Foto: Arquivo/Tribuna.
Foto: Arquivo/Tribuna.

Quem tem o celular furtado, roubado ou perdido pode fazer o bloqueio do IMEI ao entrar em contato com a operadora, solicitando o bloqueio da linha e do aparelho. Para isto é necessário informar dados pessoais e outras informações de segurança. Se o cliente souber, também pode informar o número de série do aparelho, o IMEI. Nestes casos, muitas operadoras recomendam bloquear o aparelho em todas as empresas, para evitar que volte a ser utilizado. Para descobrir o IMEI, basta digitar no teclado do aparelho *#06#. O número que aparecer é o IMEI, que deve ser anotado e guardado. Já para saber se um celular está bloqueado por extravio, furto ou roubo, basta acessar www.consultaaparelhoimpedido.com.br

Qual é a pena?

Segundo o delegado Matheus Laiola, da Delegacia de Furtos e Roubos (DFR), não há números sobre os furtos e roubos de celulares em Curitiba. Mas ele comenta que hoje os roubos de celulares têm basicamente duas finalidades: ou viram moeda de troca para produtos como drogas ou são desmontados para venda de peças.

De acordo com o Laiola, quem fomenta este comércio ilegal, abastecido pela criminalidade, são as pessoas que compram os celulares sem buscar saber a procedência dos aparelhos. “Só existe esse tipo de crime, sendo furto ou roubo, porque tem uma demanda específica para a compra destes aparelhos”.
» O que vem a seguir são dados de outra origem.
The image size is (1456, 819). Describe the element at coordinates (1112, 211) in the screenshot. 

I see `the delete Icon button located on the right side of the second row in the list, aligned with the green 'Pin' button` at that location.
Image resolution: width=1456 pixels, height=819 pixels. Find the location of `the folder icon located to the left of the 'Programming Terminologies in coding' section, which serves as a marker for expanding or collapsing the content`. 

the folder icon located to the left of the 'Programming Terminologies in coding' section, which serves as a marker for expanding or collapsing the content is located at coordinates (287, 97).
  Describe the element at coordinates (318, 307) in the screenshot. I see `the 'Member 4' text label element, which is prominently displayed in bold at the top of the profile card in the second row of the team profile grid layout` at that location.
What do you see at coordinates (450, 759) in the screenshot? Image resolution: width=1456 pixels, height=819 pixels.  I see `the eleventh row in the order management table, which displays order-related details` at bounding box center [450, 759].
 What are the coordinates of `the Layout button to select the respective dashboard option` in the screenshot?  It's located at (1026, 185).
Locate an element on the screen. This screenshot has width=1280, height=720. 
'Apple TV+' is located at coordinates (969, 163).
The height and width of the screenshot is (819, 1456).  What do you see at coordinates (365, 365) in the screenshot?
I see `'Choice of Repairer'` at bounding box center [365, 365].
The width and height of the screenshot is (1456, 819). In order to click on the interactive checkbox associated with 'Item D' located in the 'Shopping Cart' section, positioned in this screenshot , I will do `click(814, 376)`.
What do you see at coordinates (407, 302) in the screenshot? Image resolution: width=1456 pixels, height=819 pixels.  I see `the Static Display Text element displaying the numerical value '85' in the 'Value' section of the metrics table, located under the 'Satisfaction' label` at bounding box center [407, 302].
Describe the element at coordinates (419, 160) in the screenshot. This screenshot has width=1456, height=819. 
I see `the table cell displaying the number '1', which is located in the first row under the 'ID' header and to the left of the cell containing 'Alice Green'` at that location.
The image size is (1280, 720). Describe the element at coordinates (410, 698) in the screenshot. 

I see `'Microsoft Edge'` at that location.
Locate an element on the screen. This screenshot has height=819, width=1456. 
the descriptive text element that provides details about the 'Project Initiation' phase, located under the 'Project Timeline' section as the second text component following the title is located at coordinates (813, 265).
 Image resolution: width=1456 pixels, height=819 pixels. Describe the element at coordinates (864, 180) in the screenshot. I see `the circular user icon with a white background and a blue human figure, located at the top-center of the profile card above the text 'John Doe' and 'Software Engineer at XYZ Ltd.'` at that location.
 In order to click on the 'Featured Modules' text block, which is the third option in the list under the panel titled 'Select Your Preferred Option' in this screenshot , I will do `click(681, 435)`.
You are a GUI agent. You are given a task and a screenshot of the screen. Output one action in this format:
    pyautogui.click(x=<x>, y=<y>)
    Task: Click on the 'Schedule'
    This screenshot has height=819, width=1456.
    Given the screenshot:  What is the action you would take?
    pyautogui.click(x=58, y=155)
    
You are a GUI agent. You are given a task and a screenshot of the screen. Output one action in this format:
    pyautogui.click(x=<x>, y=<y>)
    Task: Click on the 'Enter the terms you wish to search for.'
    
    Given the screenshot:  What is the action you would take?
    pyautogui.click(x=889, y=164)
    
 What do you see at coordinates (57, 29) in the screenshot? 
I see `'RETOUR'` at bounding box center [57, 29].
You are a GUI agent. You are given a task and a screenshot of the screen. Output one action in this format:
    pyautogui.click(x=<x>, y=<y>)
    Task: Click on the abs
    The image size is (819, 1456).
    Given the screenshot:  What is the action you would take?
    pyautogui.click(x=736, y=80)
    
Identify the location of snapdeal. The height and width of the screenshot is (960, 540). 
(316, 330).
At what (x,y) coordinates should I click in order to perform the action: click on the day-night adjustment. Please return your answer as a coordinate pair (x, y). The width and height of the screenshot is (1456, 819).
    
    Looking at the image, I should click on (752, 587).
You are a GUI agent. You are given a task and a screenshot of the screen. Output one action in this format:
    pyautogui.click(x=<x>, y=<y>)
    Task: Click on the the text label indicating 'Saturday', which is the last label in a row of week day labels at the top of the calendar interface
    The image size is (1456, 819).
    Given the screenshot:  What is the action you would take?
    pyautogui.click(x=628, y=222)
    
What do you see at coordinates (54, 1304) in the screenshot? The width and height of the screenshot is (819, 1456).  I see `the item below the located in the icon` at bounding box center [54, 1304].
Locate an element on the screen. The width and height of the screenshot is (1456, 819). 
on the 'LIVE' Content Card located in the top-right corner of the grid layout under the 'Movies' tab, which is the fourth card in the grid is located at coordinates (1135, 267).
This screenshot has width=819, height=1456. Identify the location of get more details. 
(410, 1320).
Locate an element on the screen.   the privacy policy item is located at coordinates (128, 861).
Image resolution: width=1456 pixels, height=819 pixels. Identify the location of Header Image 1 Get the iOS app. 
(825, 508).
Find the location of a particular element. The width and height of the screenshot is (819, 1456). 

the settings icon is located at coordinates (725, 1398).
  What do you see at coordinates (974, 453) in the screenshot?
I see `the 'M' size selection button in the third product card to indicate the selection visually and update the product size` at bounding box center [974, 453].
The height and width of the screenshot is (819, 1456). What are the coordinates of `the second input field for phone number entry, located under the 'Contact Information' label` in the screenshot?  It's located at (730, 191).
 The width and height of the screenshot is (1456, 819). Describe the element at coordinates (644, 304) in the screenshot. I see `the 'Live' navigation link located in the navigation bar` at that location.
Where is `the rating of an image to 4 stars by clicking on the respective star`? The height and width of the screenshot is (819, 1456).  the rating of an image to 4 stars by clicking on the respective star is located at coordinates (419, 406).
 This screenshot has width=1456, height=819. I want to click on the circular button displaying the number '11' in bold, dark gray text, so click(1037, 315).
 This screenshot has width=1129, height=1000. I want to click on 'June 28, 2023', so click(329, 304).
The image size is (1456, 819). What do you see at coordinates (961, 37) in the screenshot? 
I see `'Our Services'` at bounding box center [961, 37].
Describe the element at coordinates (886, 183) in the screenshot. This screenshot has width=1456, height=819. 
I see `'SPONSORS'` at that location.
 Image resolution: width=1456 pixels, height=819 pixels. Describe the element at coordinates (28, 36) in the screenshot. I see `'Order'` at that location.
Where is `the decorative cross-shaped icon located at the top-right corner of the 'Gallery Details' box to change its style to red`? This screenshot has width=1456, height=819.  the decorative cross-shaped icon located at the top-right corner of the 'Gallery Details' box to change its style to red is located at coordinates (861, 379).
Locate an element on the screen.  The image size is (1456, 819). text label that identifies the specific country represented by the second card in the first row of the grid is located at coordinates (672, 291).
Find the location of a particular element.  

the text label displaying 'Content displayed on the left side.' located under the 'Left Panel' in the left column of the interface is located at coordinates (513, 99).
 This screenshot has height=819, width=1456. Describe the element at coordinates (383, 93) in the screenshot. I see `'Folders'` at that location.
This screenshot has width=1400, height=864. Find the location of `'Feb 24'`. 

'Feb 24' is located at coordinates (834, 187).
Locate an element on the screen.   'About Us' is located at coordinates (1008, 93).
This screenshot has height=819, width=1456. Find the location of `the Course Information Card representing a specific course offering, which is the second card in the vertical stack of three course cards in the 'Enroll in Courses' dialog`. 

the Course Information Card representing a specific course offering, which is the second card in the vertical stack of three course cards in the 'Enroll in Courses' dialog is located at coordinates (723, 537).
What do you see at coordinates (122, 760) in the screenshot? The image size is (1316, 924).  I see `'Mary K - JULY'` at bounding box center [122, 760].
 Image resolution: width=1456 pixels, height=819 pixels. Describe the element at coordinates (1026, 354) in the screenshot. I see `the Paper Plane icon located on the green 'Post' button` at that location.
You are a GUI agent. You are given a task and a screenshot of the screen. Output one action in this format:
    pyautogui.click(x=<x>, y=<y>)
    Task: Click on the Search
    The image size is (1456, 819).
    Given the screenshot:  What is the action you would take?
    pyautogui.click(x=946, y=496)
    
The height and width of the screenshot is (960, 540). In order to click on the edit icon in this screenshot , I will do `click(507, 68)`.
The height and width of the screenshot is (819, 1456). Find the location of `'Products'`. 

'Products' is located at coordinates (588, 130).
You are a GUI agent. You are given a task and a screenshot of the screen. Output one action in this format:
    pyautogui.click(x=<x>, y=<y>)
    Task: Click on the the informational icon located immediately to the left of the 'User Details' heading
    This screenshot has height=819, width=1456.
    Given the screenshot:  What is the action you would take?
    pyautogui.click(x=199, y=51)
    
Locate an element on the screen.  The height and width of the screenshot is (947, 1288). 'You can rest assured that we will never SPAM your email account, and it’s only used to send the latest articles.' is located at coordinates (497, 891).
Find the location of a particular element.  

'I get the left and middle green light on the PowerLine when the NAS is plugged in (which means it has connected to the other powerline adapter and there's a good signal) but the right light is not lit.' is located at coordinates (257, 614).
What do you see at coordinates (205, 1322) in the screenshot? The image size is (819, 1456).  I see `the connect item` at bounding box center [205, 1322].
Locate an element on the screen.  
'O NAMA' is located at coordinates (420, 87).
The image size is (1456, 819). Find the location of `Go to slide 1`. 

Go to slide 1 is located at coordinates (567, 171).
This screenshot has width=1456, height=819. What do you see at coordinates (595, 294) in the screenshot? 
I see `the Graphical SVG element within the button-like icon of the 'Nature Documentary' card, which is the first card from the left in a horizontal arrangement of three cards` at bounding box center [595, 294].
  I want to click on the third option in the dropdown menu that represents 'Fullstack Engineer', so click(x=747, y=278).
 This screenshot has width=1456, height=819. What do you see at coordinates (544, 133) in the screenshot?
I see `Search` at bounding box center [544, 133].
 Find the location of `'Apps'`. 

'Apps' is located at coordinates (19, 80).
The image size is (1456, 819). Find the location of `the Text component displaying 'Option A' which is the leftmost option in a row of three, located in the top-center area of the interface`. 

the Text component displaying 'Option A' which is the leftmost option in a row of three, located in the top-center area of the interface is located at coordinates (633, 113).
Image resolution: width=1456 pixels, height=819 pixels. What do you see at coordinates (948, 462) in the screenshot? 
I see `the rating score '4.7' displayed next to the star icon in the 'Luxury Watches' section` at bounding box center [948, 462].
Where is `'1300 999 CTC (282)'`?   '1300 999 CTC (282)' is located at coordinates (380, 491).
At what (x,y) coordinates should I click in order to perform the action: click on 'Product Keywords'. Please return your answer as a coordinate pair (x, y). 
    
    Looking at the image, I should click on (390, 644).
Situação que pode ser explicada pela falta de punições rigorosas aos criminosos. “No meu entender, a legislação ainda é branda, ela trata quem recebe estes aparelhos com uma pena de um a quatro anos. E por causa do sistema jurídico brasileiro, se a pessoa é primária e tem bons antecedentes, ela pegaria uma pena em regime aberto, ou seja, nem dá cadeia. Mas para quem está vendendo os celulares, em meio físico, pela internet ou em grupos, tem um agravante, aí a pena é alta, de três a oito anos, para quem sabe comercializar produtos de crime “, explica.
Para quem foi vítima dos ladrões, a recomendação é sempre registrar boletim de ocorrência em uma delegacia.

Disque 190!

Sobre os frequentes roubos e furtos na região central da capital, a 1ª Companhia do 12º Batalhão informa que faz patrulhamento de rotina com as Rondas Ostensivas Tático Móvel (ROTAM), Rondas Ostensivas com Apoio de Motocicletas (ROCAM) e do Pelotão de Policiamento Comunitário (PCOM) nas praças, com módulos móveis.

Para evitar ser vítima dos ladrões, a PM orienta que os cidadãos evitem expor seus aparelhos enquanto caminham pela rua, para não chamar a atenção dos criminosos. “Caso a pessoa seja vítima de alguma ação criminosa, é indicado não reagir, manter a calma e tentar memorizar detalhes da característica do suspeito que possam identificá-lo e, assim que puder, acionar a PM pelo 190 para formalizar a denúncia”, orienta.

Caso alguém presencie o comércio de produtos que possam ser roubados ou furtados, a recomendação é ligar para o 190. Caso haja flagrante, os suspeitos serão encaminhados até uma delegacia da Polícia Civil.